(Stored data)
============================================================
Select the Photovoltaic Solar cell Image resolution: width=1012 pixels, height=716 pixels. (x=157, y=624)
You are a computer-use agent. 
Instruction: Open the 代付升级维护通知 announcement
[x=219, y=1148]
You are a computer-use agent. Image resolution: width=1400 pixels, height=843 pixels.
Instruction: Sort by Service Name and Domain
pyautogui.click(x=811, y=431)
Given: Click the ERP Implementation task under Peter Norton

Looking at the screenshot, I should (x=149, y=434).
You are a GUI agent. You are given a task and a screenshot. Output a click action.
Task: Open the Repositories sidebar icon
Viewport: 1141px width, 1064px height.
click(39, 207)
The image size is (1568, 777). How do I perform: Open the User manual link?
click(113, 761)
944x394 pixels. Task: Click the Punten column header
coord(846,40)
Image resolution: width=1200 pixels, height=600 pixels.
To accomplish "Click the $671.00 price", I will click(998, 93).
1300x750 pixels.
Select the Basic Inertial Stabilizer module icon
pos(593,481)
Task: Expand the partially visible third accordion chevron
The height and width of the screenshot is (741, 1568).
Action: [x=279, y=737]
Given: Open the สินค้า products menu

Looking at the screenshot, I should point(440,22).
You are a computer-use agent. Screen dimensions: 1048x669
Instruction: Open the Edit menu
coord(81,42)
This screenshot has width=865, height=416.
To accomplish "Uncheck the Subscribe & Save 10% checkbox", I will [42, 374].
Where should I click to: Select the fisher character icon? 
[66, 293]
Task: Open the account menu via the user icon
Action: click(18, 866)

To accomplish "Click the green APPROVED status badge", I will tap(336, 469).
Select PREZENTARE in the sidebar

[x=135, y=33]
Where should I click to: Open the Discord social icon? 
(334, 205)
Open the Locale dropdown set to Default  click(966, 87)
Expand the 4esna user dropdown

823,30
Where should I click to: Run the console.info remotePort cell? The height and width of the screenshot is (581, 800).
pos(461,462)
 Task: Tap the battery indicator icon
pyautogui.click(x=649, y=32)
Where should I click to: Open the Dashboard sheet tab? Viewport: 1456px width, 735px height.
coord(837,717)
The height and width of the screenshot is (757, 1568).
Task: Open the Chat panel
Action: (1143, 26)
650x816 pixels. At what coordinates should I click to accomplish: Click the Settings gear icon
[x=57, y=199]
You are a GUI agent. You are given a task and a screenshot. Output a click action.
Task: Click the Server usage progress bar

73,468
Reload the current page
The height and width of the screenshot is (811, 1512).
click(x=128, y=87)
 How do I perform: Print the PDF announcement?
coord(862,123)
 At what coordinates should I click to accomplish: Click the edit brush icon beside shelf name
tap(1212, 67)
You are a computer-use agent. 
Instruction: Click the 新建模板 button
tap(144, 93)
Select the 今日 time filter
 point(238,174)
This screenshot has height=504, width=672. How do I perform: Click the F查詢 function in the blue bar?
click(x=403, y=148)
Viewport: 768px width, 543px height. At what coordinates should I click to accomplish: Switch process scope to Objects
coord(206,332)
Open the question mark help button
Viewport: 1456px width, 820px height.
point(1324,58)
============================================================
• REQUIRED WORK: Copy the stored data above word for word, keeping every line unchanged.

• PROBLEM SOLUTION:
Select the Photovoltaic Solar cell Image resolution: width=1012 pixels, height=716 pixels. (x=157, y=624)
You are a computer-use agent. 
Instruction: Open the 代付升级维护通知 announcement
[x=219, y=1148]
You are a computer-use agent. Image resolution: width=1400 pixels, height=843 pixels.
Instruction: Sort by Service Name and Domain
pyautogui.click(x=811, y=431)
Given: Click the ERP Implementation task under Peter Norton

Looking at the screenshot, I should (x=149, y=434).
You are a GUI agent. You are given a task and a screenshot. Output a click action.
Task: Open the Repositories sidebar icon
Viewport: 1141px width, 1064px height.
click(39, 207)
The image size is (1568, 777). How do I perform: Open the User manual link?
click(113, 761)
944x394 pixels. Task: Click the Punten column header
coord(846,40)
Image resolution: width=1200 pixels, height=600 pixels.
To accomplish "Click the $671.00 price", I will click(998, 93).
1300x750 pixels.
Select the Basic Inertial Stabilizer module icon
pos(593,481)
Task: Expand the partially visible third accordion chevron
The height and width of the screenshot is (741, 1568).
Action: [x=279, y=737]
Given: Open the สินค้า products menu

Looking at the screenshot, I should point(440,22).
You are a computer-use agent. Screen dimensions: 1048x669
Instruction: Open the Edit menu
coord(81,42)
This screenshot has width=865, height=416.
To accomplish "Uncheck the Subscribe & Save 10% checkbox", I will [42, 374].
Where should I click to: Select the fisher character icon? 
[66, 293]
Task: Open the account menu via the user icon
Action: click(18, 866)

To accomplish "Click the green APPROVED status badge", I will tap(336, 469).
Select PREZENTARE in the sidebar

[x=135, y=33]
Where should I click to: Open the Discord social icon? 
(334, 205)
Open the Locale dropdown set to Default  click(966, 87)
Expand the 4esna user dropdown

823,30
Where should I click to: Run the console.info remotePort cell? The height and width of the screenshot is (581, 800).
pos(461,462)
 Task: Tap the battery indicator icon
pyautogui.click(x=649, y=32)
Where should I click to: Open the Dashboard sheet tab? Viewport: 1456px width, 735px height.
coord(837,717)
The height and width of the screenshot is (757, 1568).
Task: Open the Chat panel
Action: (1143, 26)
650x816 pixels. At what coordinates should I click to accomplish: Click the Settings gear icon
[x=57, y=199]
You are a GUI agent. You are given a task and a screenshot. Output a click action.
Task: Click the Server usage progress bar

73,468
Reload the current page
The height and width of the screenshot is (811, 1512).
click(x=128, y=87)
 How do I perform: Print the PDF announcement?
coord(862,123)
 At what coordinates should I click to accomplish: Click the edit brush icon beside shelf name
tap(1212, 67)
You are a computer-use agent. 
Instruction: Click the 新建模板 button
tap(144, 93)
Select the 今日 time filter
 point(238,174)
This screenshot has height=504, width=672. How do I perform: Click the F查詢 function in the blue bar?
click(x=403, y=148)
Viewport: 768px width, 543px height. At what coordinates should I click to accomplish: Switch process scope to Objects
coord(206,332)
Open the question mark help button
Viewport: 1456px width, 820px height.
point(1324,58)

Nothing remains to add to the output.